For the fore optics, the flat field for fixed-slit data contains just a FAST_VARIATION table (i.e. there is no image). This table has five rows, one for each of the fixed slits. The flat field for IFU data also contains just a FAST_VARIATION table, but it has only one row with the value “ANY” in the “slit_name” column. For multi-object spectroscopic data, the flat field contains four sets (one for each MSA quadrant) of images, WAVELENGTH tables, and FAST_VARIATION tables. The images are unique to the fore optics flat fields, however. The image “pixels” correspond to micro-shutter array slits, rather than to detector pixels. The array size is 365 rows by 171 columns, and there are multiple planes to handle the slow variation of flat field with wavelength.

For the spectrograph optics, the flat-field files have nearly the same format for fixed-slit data, IFU, and multi-object data. The difference is that for fixed-slit and IFU data, the image is just a single plane, i.e. the only variation with wavelength is in the FAST_VARIATION table, while there are multiple planes in the image for multi-object spectroscopic data (and therefore there is also a corresponding WAVELENGTH table, with one row for each plane of the image).

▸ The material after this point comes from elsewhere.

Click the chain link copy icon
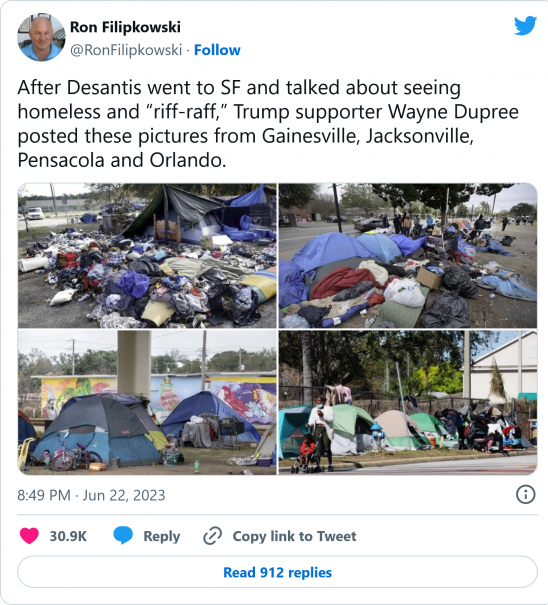The image size is (548, 605). [x=212, y=536]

For the detector section, the flat field file contains a 3-D image (i.e. the flat field at multiple wavelengths), a corresponding WAVELENGTH table, and a FAST_VARIATION table with one row.

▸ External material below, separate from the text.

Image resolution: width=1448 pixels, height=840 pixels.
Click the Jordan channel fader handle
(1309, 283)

As just described, there are 3 types of reference files for NIRSpec (FFLAT, SFLAT, and DFLAT), and within each of these types, there are several formats, which are now described.

Fore Optics (FFLAT)

There are 3 types of FFLAT reference files: fixed slit, msa spec, and IFU. For each type the primary data array is assumed to be empty.

Fixed Slit

The fixed slit references files have EXP_TYPE=NRS_FIXEDSLIT, and have a single BINTABLE extension, labeled FAST_VARIATION.

The table contains four columns:

  • slit_name: string, name of slit
  • nelem: integer, maximum number of wavelengths
  • wavelength: float 1-D array, values of wavelength
  • data: float 1-D array, flat field values for each wavelength

The number of rows in the table is given by NAXIS2, and each row corresponds to a separate slit.

MSA Spec

The MSA Spec references files have EXP_TYPE=NRS_MSASPEC, and contain data pertaining to each of the 4 quadrants. For each quadrant, there are 3 IMAGE extensions, a BINTABLE extension labeled WAVELENGTH, and a BINTABLE extension labeled FAST_VARIATION. The file also contains one BINTABLE labeled DQ_DEF.

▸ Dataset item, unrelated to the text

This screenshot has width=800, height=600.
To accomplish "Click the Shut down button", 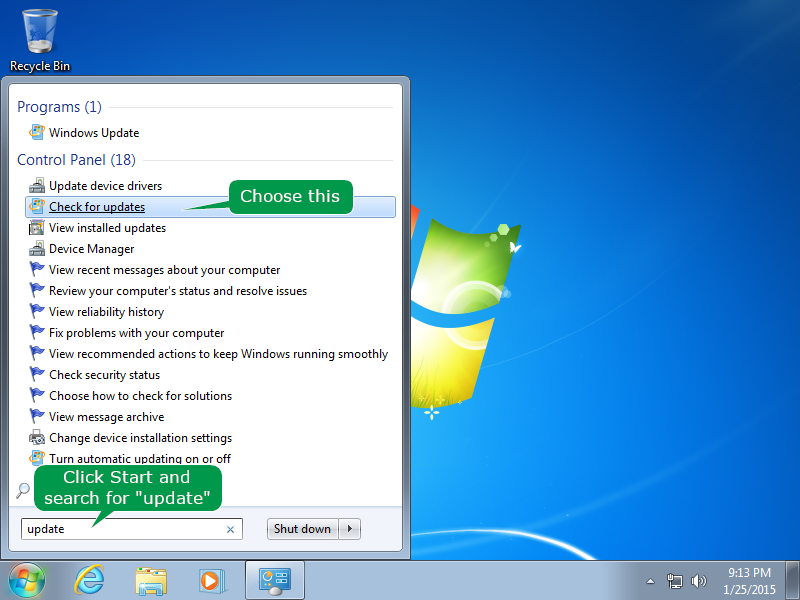I will [x=303, y=529].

The IMAGE extensions have the following characteristics:

EXTNAME NAXIS Dimensions Data type
SCI 3 ncols x nrows x nelem float
ERR 3 ncols x nrows x nelem float
DQ 3 ncols x nrows x nelem integer

For all 3 of these extensions, the EXTVER keyword indicates the quadrant number, 1 to 4. Each plane of the SCI array gives the flat_field value for every pixel in the quadrant for the corresponding wavelength, which is specified in the WAVELENGTH table.

The WAVELENGTH table contains a single column:

  • wavelength: float 1-D array, values of wavelength

Each of these wavelength values corresponds to a single plane of the IMAGE arrays.

The FAST_VARIATION table contains four columns:

  • slit_name: the string “ANY”
  • nelem: integer, maximum number of wavelengths
  • wavelength: float 1-D array, values of wavelength
  • data: float 1-D array, flat field values for each wavelength

The flat field values in this table are used to account for a wavelength-dependence on a much finer scale than given by the values in the SCI array. There is a single row in this table, as the same wavelength-dependent value is applied to all pixels in the quadrant.

The DQ_DEF table contains the bit assignments used in the DQ array, and contains 4 columns:

  • BIT: integer value giving the bit number, starting at zero
  • VALUE: the equivalent base-10 integer value of BIT
  • NAME: the string mnemonic name of the data quality condition
  • DESCRIPTION: a string description of the condition

IFU

The IFU reference files have EXP_TYPE=NRS_IFU. These have one extensions, a BINTABLE extension labeled FAST_VARIATION.

The FAST_VARIATION table contains four columns:

  • slit_name: the string “ANY”
  • nelem: integer, maximum number of wavelengths
  • wavelength: float 1-D array, values of wavelength
  • data: float 1-D array, flat field values for each wavelength

The flat field values in this table are used to account for a wavelength-dependence on a much finer scale than given by the values in the SCI array. For each pixel in the science data, the wavelength of the light that fell on that pixel will be determined by using the WCS interface. The flat-field value for that pixel will then be obtained by interpolating within the wavelength and data arrays from the FAST_VARIATION table.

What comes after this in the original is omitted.